Anticipating Cyber Attacks

Exercising practical paranoia includes anticipating attack and planning for collateral damage. Clinicians working in digitally-enabled workplaces should recognize that cyber attacks are both likely and likely to damage to one's practice, patients, finances and reputation.

The latest Alberta Medical Association newsletter includes a short piece about cyber attacks, emphasizing likely damages and making a case for cyber liability insurance. Categories of harm include theft of funds, theft of data, damage to data, recovery expenses, privacy breach fines and extortion. Worth a read and reflection:

2019-05-11

Connect Care Physician Area Trainer Opportunities

We've previously posted about Physician Area Trainer recruitment, a great opportunity for interested clinicians to benefit from exceptional clinical information system orientation and change management coaching. Stipend-supported Area Trainers can supplement their usual clinical activities, play a pivotal role at Connect Care launch and positively impact health care in Alberta.
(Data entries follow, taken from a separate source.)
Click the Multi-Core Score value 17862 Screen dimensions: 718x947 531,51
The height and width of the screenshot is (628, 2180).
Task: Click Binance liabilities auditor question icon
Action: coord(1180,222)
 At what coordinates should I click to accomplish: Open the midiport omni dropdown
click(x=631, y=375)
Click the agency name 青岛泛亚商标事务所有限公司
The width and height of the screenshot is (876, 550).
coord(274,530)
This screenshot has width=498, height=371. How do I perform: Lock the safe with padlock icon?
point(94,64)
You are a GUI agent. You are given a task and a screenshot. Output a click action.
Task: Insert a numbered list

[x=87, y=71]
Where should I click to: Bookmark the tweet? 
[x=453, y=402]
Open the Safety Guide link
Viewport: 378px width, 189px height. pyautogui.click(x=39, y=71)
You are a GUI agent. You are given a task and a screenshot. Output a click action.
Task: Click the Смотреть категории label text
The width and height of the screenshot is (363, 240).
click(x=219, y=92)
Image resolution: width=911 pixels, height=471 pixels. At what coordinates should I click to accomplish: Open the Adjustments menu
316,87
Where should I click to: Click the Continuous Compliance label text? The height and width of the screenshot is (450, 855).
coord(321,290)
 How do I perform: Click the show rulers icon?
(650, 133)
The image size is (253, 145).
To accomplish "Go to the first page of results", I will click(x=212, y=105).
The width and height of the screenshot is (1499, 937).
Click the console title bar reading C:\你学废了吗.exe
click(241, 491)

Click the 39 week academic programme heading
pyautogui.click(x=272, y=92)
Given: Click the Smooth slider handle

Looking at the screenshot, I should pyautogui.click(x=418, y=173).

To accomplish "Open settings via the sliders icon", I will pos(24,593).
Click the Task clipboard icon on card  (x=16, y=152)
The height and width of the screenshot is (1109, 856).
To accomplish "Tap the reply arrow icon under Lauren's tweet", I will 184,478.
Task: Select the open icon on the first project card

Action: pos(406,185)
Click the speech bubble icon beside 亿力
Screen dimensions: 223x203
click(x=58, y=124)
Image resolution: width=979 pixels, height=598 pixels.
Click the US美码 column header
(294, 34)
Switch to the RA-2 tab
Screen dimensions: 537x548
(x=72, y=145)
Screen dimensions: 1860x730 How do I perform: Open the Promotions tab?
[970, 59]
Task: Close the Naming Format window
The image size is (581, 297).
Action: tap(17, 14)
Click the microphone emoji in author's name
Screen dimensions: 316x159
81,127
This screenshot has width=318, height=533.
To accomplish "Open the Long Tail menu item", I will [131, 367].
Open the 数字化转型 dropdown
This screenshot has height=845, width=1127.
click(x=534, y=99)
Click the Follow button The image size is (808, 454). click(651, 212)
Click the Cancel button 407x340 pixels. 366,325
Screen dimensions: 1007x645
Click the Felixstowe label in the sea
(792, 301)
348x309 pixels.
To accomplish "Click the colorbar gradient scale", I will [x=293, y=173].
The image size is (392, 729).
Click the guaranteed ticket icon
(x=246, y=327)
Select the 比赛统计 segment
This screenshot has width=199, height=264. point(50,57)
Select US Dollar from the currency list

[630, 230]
In addition to a posting and role description, linked below is an early guide for clinicians potentially interested in the Area Trainer role. The guide clarifies how Area Trainers are themselves trained. The support stipend is explained. Overall time expectations are outlined for before, during and after launch.

2019-05-10

Connect Care May 10 2019 Newsletter Posted

The May 10, 2019, Connect Care Newsletter is available via the link below; covering 1) Wave 1 Physician Super User and Area Trainer recruitment, and 2) Sneek peek at non-medical devices.

2019-05-07

Sneak Peak - Inpatient non-medical devices

Intense work continues to prepare our workplaces for Connect Care launch. We make much of "going digital" but may not appreciate all the technology that must be in place to free us from paper constraints.

The technologies of immediate interest to clinicians allow us to directly interact with the clinical information system (CIS). These devices are "non-medical" to the extent that they are not subject to regulations governing medical measurements or interventions (medical devices).

The Connect Care non-medical device mix will include, in addition to conventional desktop computers, mobile workstations, wall-mounted large-screen dashboard displays, notebook computers and tablets. The Information Technology team has released a video demonstrating some inpatient non-medical devices planned for Connect Care:

2019-05-06

Practical Paranoia

Physicians serve patients with care, compassion and respect. Key to respect is privacy protection. Its loss can negatively impact health every bit as much as diagnostic or therapeutic harms.

Unfortunately, health information is increasingly attractive to criminals. It can be stolen and held for ransom or for re-selling to the highest bidder. And criminals learned long ago that technical and security hacks are not worth the effort. The easiest way breach a fortification is to simply walk through the front door with a user's trusted credentials. And the easiest way to get those is to dupe us into giving them up. Our greatest security vulnerability is neuron, not electron, based.

Thus the need for practical, purposeful paranoia. Physicians should adopt an attitude of universal mistrust when it comes to information sharing. Keep clinical content (of all types) to secured clinical information systems. Never accept requests for logon credentials.

And so on. We could list many do's and don'ts. But that would miss the point. New neuron-targeted tricks are inevitable. The goal is to protect against what will appear on future lists.

We'll be revisiting this topic frequently, sharing learnings from as many of our colleagues as possible. Please offer suggestions and questions to keep the paranoia alive!

2019-05-01

Connect Care May 2019 Calendar

A summary of key Connect Care happenings in May 2019 has been posted to the Alberta Health Services (AHS) internal Connect Care website, linked below.

High priority activities continue to relate to infrastructure, build, validation, training and readiness.

Area councils and specialty workgroups start to see products of their specialty clinical system design and orderset work. Content is corrected and refined, getting it ready for launch while informing training curricula and readiness assessment events.